That Old Slang Word 'Swell'

I graduated from the American Academy of Dramatic Arts (AADA)evening division in 1979. It was a two-year program, located at 31st Street and Madison Avenue. Years before it was the Colony Club, designed by the architect, Stanford White.

The summer of 1977, I had gone to their six-week daytime summer school program. I was the oldest by years among high school students. My scene-study teacher suggested I attend acting school at night, since I was already laden with degrees, and “you don’t have that much to learn.” I registered for the fall session.

This was the second time someone had told me acting was for me.

In 1975, I was in the Personnel Office, not Human Resources way back then, of a publishing concern. The woman interviewing me exclaimed, “I don't understand why you're applying for the job of secretary to the controller, in the accounting division. That's not a job for you. You’re an actor.”

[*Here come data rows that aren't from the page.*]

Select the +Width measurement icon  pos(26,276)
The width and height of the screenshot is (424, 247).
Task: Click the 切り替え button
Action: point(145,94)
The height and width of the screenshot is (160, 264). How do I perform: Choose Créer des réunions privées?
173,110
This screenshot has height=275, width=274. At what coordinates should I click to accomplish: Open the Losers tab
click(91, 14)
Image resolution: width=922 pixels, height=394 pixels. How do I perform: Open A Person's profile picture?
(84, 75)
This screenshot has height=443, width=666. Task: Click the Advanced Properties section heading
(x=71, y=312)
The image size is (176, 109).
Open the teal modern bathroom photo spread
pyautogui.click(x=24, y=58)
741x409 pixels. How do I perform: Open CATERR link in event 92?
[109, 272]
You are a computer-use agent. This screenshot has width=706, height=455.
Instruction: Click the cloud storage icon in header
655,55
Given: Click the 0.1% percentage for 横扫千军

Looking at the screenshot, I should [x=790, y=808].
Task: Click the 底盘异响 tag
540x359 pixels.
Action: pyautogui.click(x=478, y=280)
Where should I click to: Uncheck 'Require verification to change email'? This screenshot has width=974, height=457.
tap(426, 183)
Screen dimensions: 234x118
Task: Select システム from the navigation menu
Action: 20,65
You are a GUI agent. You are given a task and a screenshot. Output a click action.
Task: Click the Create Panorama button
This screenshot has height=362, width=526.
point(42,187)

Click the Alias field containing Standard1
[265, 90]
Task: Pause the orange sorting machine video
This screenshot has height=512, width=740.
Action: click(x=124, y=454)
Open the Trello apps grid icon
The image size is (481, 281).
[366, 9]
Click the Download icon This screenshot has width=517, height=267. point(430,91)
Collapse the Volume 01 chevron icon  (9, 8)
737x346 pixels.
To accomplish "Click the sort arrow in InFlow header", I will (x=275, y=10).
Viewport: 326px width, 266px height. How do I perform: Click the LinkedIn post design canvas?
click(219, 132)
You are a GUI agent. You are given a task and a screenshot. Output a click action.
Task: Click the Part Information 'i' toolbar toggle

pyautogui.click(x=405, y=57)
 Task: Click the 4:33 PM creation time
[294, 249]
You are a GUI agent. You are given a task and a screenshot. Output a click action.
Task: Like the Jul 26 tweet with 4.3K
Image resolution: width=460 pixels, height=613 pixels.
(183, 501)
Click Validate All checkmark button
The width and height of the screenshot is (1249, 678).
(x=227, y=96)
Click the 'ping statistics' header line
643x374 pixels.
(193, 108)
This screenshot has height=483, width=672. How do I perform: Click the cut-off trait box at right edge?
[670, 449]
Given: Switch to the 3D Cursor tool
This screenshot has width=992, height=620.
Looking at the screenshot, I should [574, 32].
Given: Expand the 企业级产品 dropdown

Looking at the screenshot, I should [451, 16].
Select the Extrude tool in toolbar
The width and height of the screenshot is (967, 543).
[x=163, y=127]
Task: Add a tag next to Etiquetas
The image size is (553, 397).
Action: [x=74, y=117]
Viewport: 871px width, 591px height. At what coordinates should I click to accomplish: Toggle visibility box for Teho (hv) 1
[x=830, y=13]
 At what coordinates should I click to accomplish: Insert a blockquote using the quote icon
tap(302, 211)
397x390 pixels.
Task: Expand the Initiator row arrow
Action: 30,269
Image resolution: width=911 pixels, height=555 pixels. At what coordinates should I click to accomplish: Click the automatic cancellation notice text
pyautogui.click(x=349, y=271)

How did she know that? I was in one play once, speaking one line once, in one high school production. Besides, Oscar Wilde had proclaimed, “People who know themselves are shallow.” Since I hadn't a clue as to whom I was, I thought that meant I had depth.

My prospective boss, as it turned out, wanted to see me. He offered me the job. I lasted two years working in a profession that I had no aptitude for, typing ninety words a minute, eighty being undecipherable. Moreover, I had no idea being a secretary meant being the boss’s confidante.

I had a big mouth.

Despite my adult age, and growing up in New York City, I was naïve. I was the issue of a man who appeared every night for dinner. I was now working for a married man who was dating other women. He took long lunch breaks, left work early or never showed up at all. He whiled away his time at Plato’s Retreat, a heterosexual swap club in the Ansonia Hotel. It was easy to figure out: I listened at the door.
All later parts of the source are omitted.